Zaman su gibi mübarek. Akıp geçiyor gözümüzün önünden de yakalayamıyoruz bile. Daha dün yapamadığı bir çok şeyi yapabilen tontoncuğum bugünlerde özgürleşmenin tadına varmaya başladı bile daha tek başına yürümeden. Canı ne istiyorsa istisnasız yapılacak. Dışarı çıkmak mı istiyor, çıkacaksınız. Camdan mı bakmak istiyor, kucağınıza alıp baktıracaksınız. Çekmeceleri mi karıştıracak, izin vereceksiniz. Yoksa basıyor yaygarayı. İster istemez onu mutsuz etmemek için o an zor da olsa yapacaksınız ne gerekiyorsa. Yoksa gün size de zehir ona da.

Bebeğiniz bu dönemde yeni keşiflere çıkacak. Sizin hareketlerinizi taklit edecek, teşvik edeceksiniz. Size oyun oynayacak arkadaş gözüyle baktığında ne yapıp edip yaratıcı oyunlar bulacaksınız.
Oyuncakları kaldırıp atın bir kenara. İstediği o renkli oyuncaklarla oynamak değil. Sizin kullandığınız her şey oyuncak onun için. Koyun önüne tencereyi, kaşığı, cep telefonunuzu, laptopunuzu. Bakın nasıl da mutlu oluyor.
Bir de karşınıza geçip size bilgiye aç bir şekilde bakması yok mu. İşte bu benim için en keyif verici an. Öğretin etrafınızda, sizde ne varsa. Bırakın keşfetsin burnunu, gözünü, elini.

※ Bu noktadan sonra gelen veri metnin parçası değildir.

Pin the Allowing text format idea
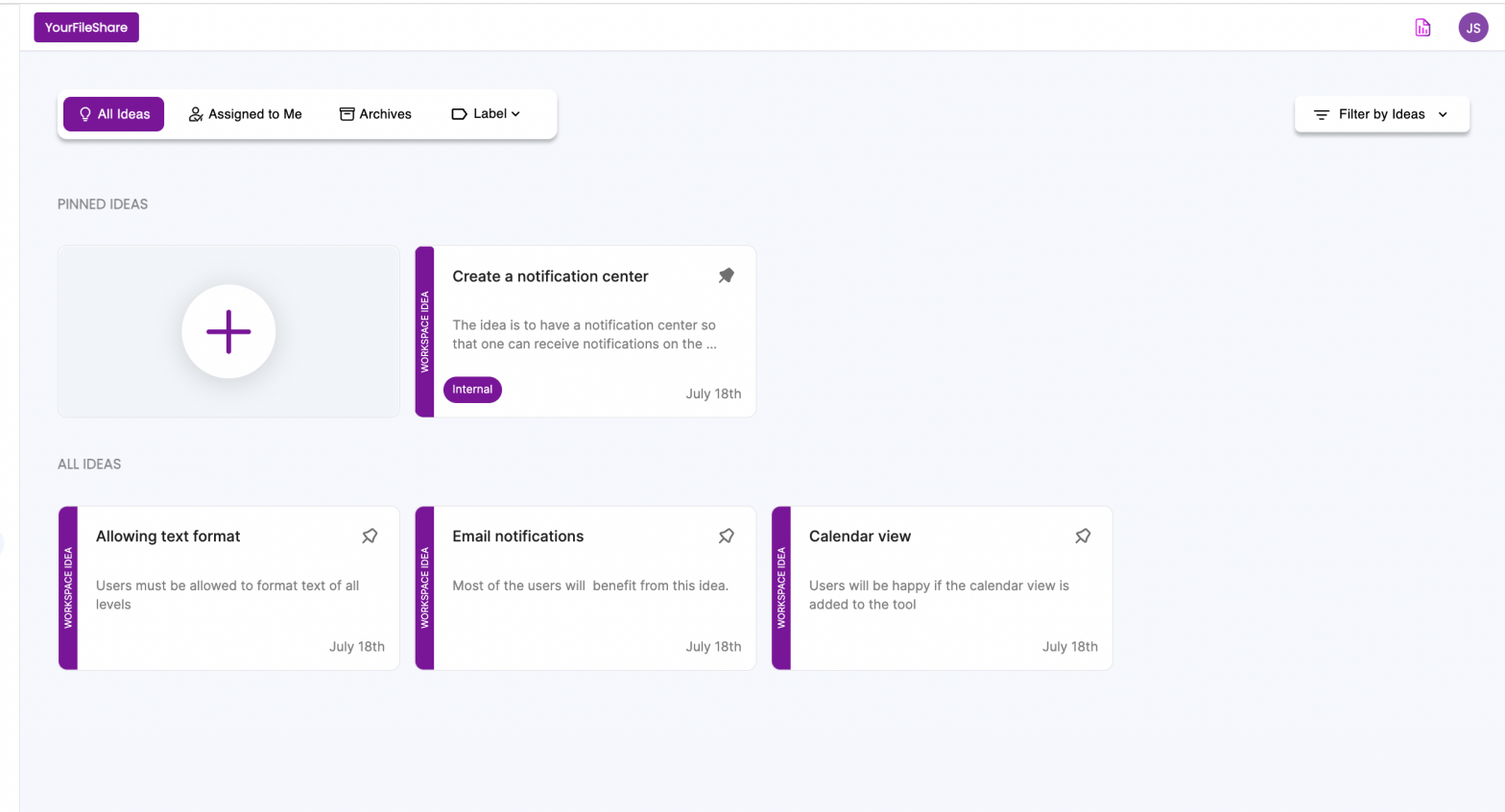The height and width of the screenshot is (812, 1505). click(370, 537)
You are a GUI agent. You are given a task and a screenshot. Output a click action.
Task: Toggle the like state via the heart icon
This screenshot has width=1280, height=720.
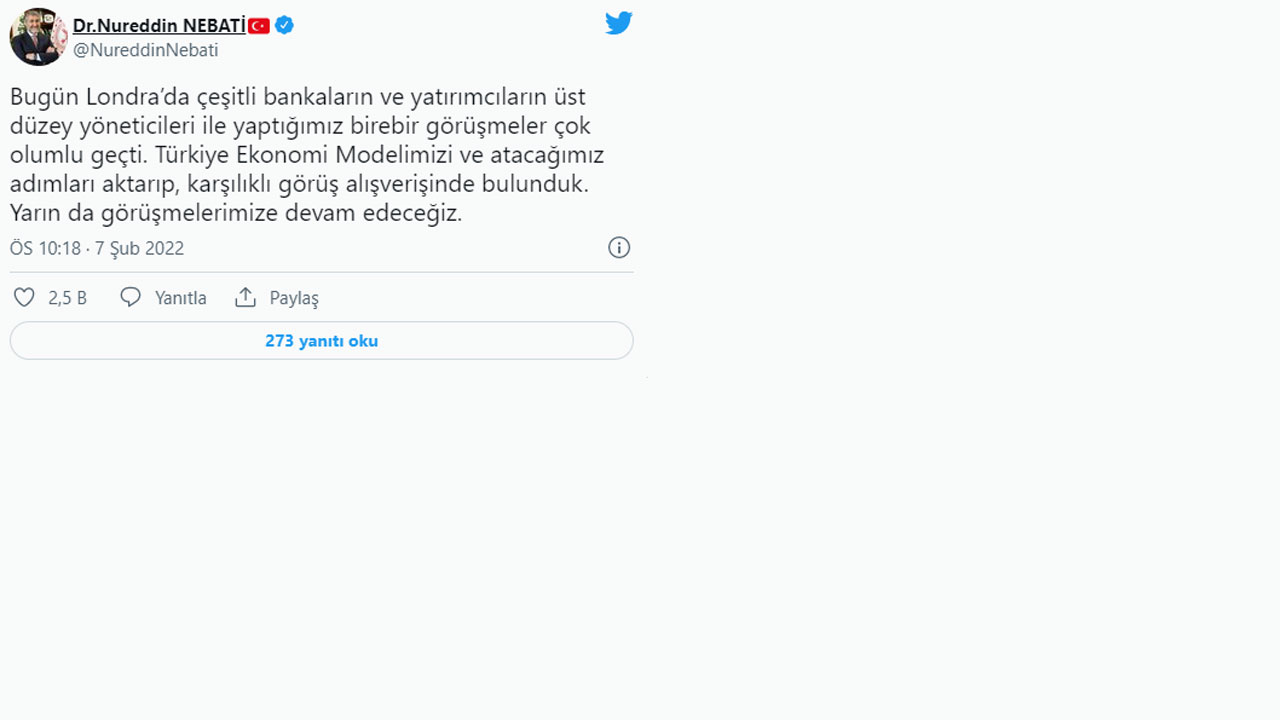tap(24, 297)
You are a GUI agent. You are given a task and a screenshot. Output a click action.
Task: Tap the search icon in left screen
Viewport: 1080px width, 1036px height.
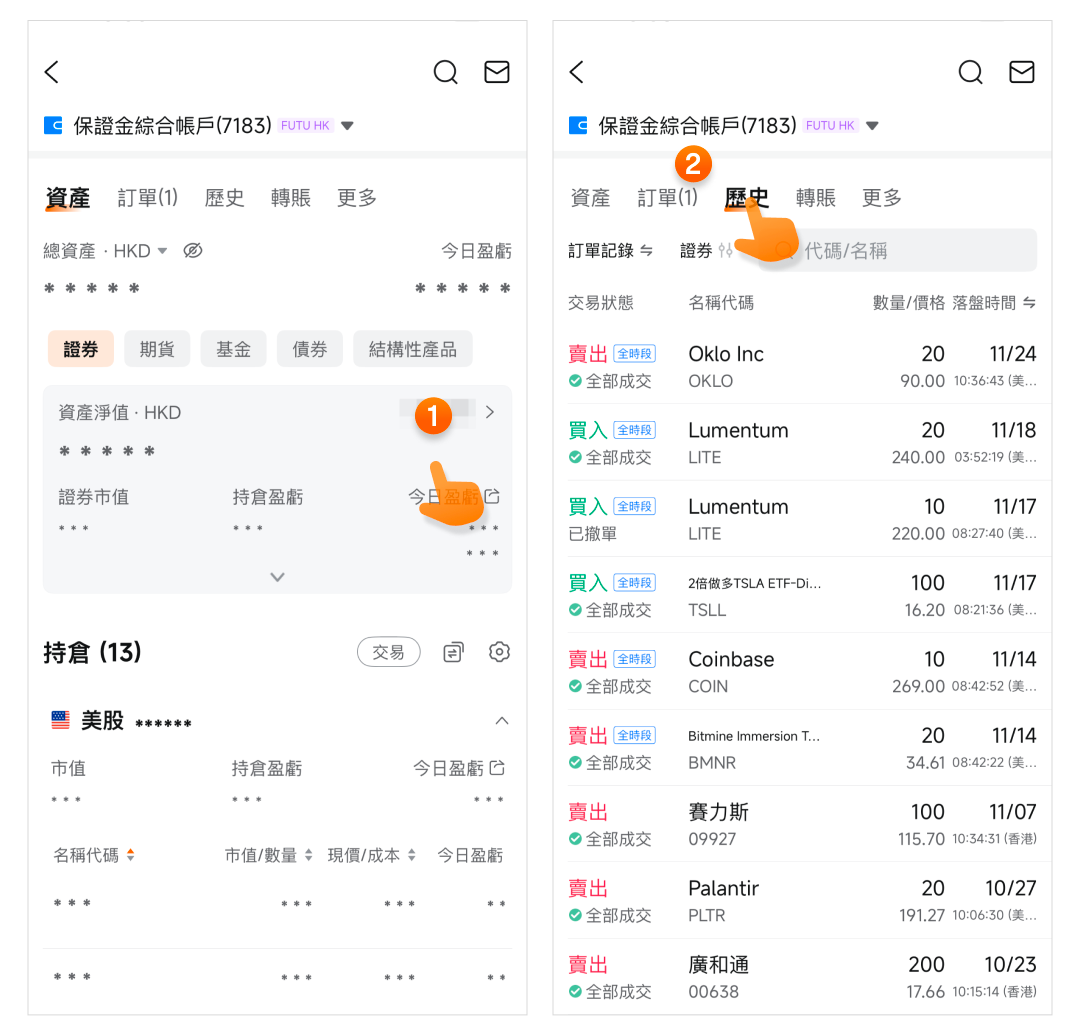(445, 72)
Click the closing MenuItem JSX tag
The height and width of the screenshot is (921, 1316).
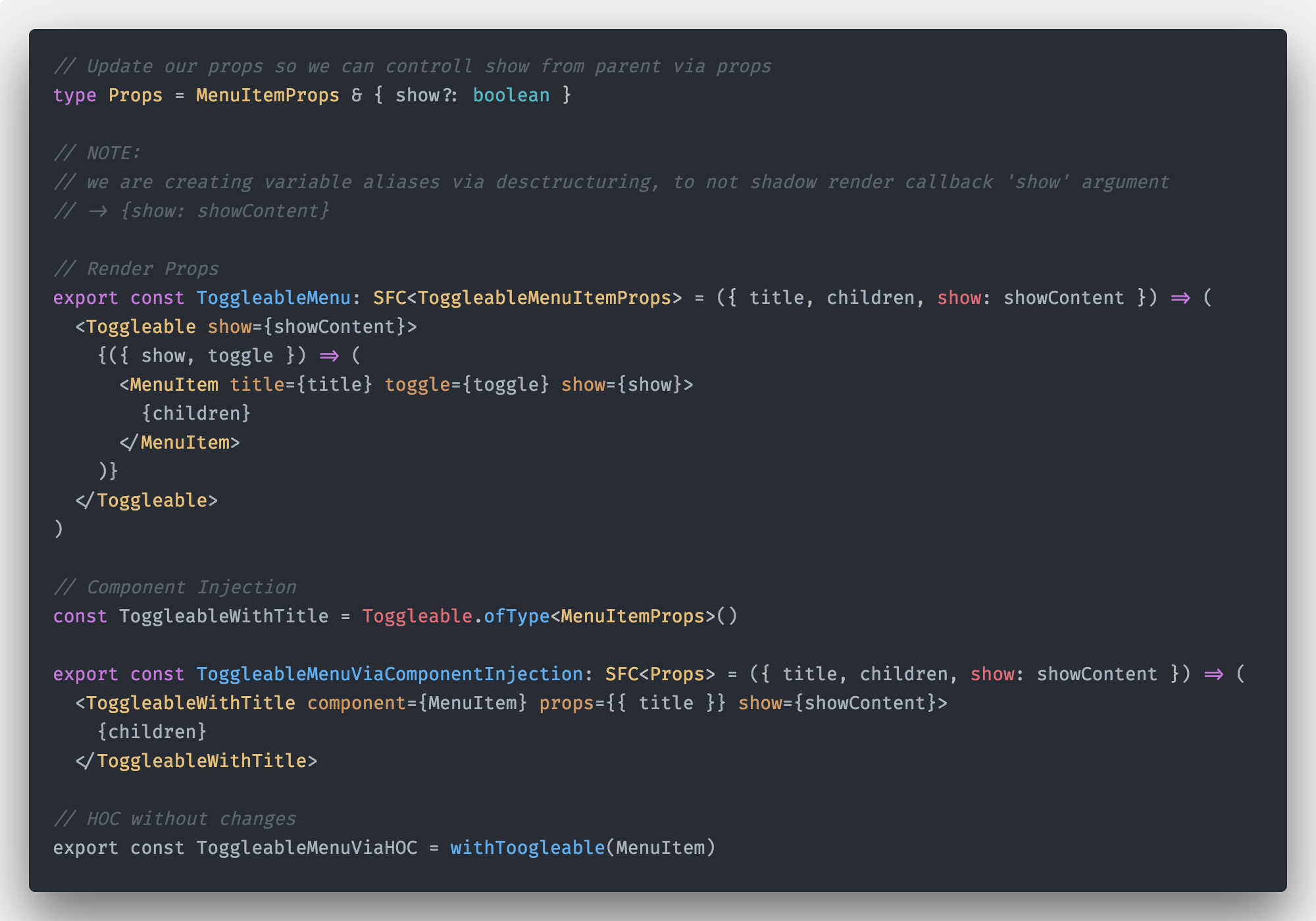coord(184,443)
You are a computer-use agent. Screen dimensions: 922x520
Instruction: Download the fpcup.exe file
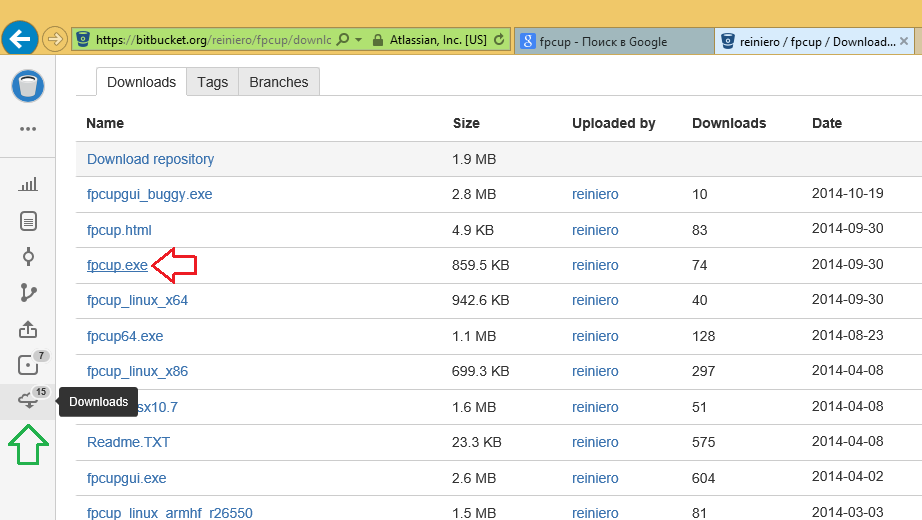[117, 265]

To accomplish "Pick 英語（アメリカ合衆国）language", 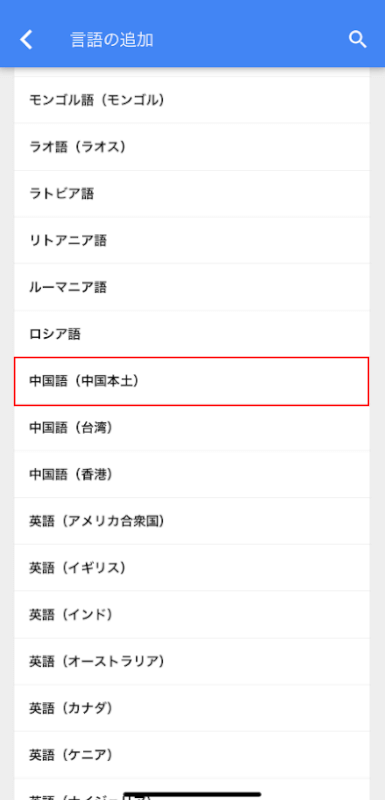I will coord(192,521).
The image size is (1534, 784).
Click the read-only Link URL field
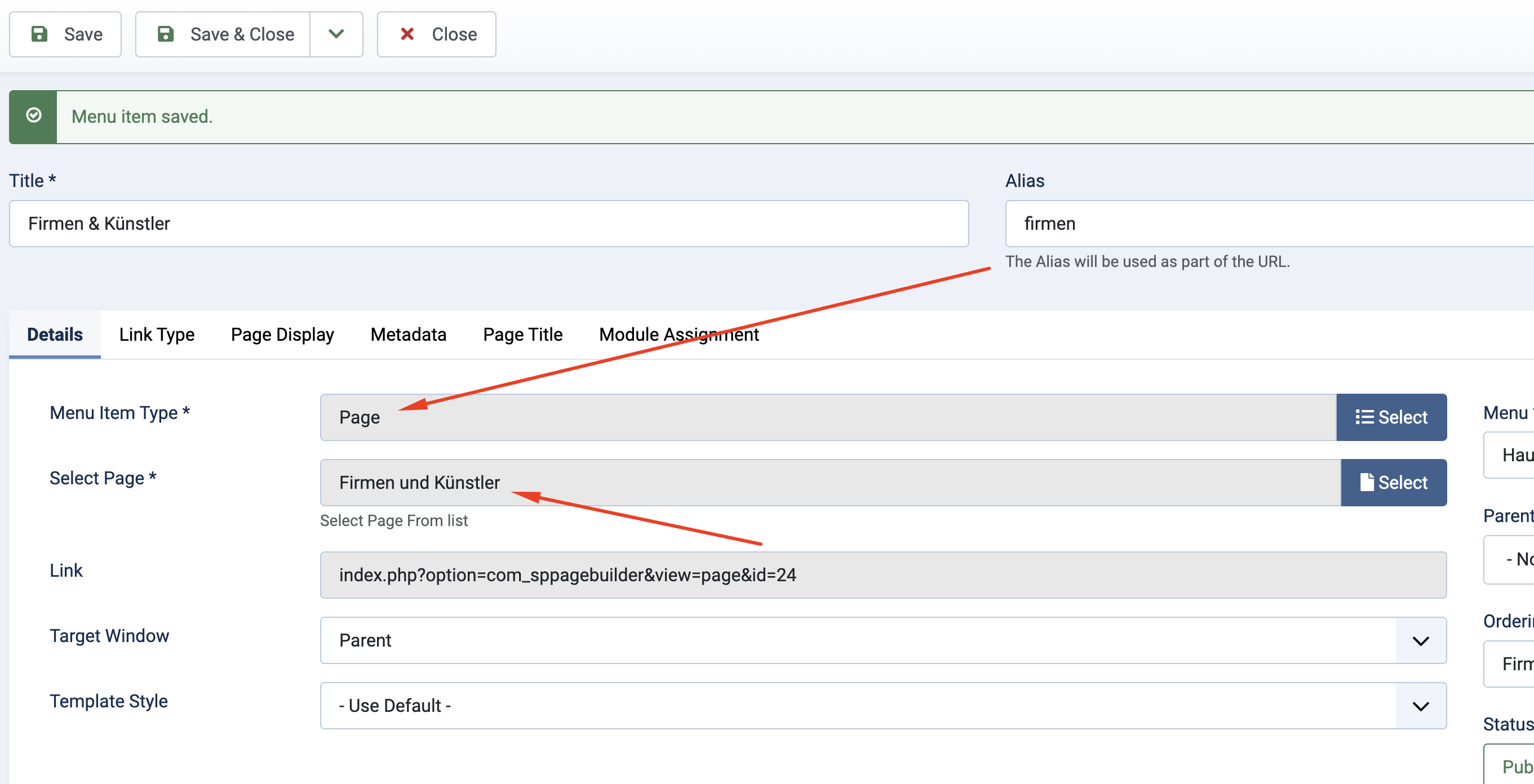pyautogui.click(x=883, y=574)
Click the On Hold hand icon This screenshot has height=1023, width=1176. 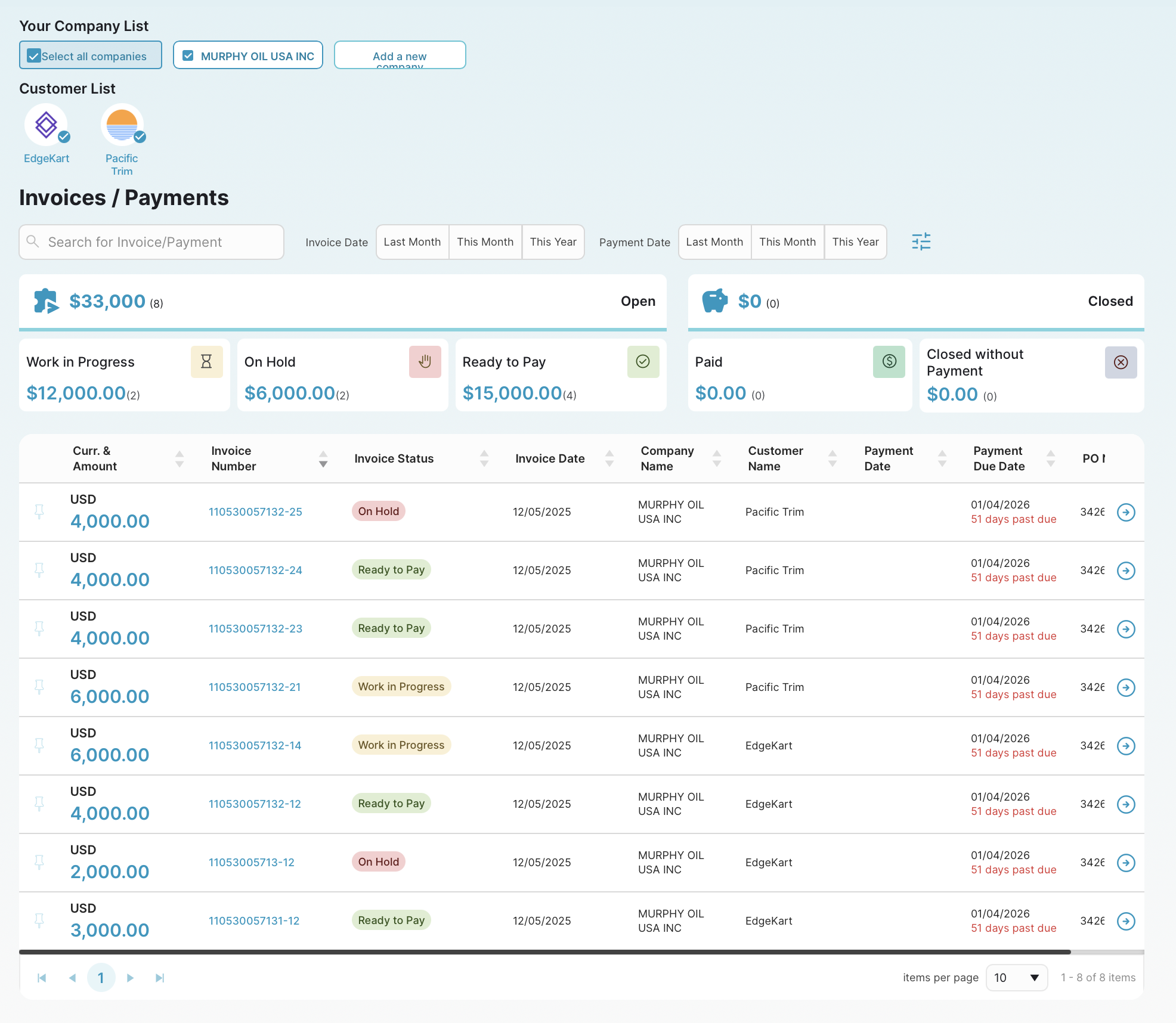point(425,362)
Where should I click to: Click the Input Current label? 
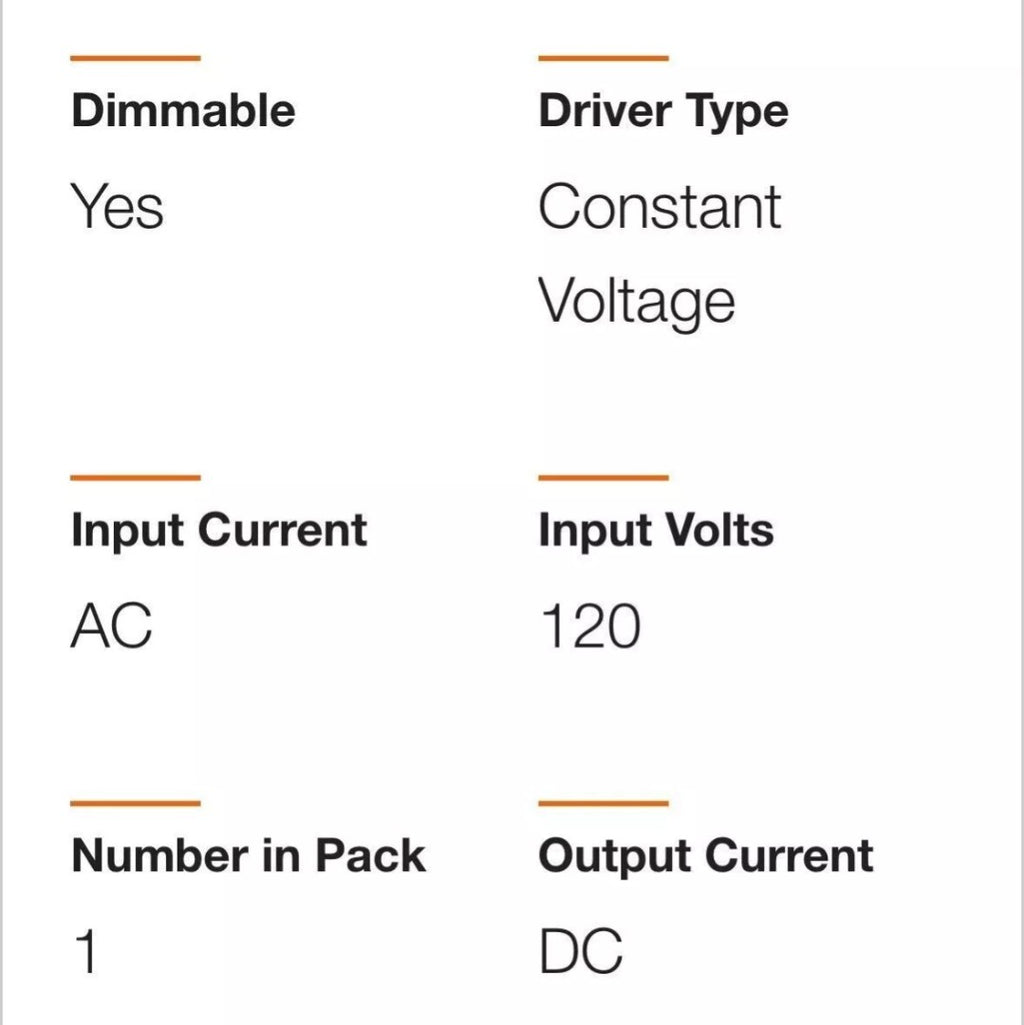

Gösterin abartılı bir şekilde dilinizi. Sallayın sağa sola tuhaf sesler çıkartarak. Nasıl da gülecek. Bir kendi kulağınıza dokunun bir onunkine. Bakın nasıl da elleri uzanacak ikinize birden. Konuşamasa da göstererek anlatacak size tüm bildiklerini.
Evde dolaşırken susmayın. Konuşun, anlatın odaları, eşyaları. Nasıl da bilecek sonra banyonun, salonun yerini.
Sokakta da geveze olun onun yanındayken. Anlatın dükkanların isimlerini, arabaları ve renklerini. Azıcık zaman sonra gurur duyacaksınız kendinizle, bebeğiniz kırmızı araba dediğinizde gözüyle kırmızı arabayı gösterdiğinde.
Öyle ya da böyle kendileri mıknatıs gibi yeni olan her bilgiyi çektikleri için size göre çok da basit olan her şeyi paylaşın cümlelerinizle. 10. 11. derken aylar geçer gider, bebeğiniz öğrendiğiyle yol alır.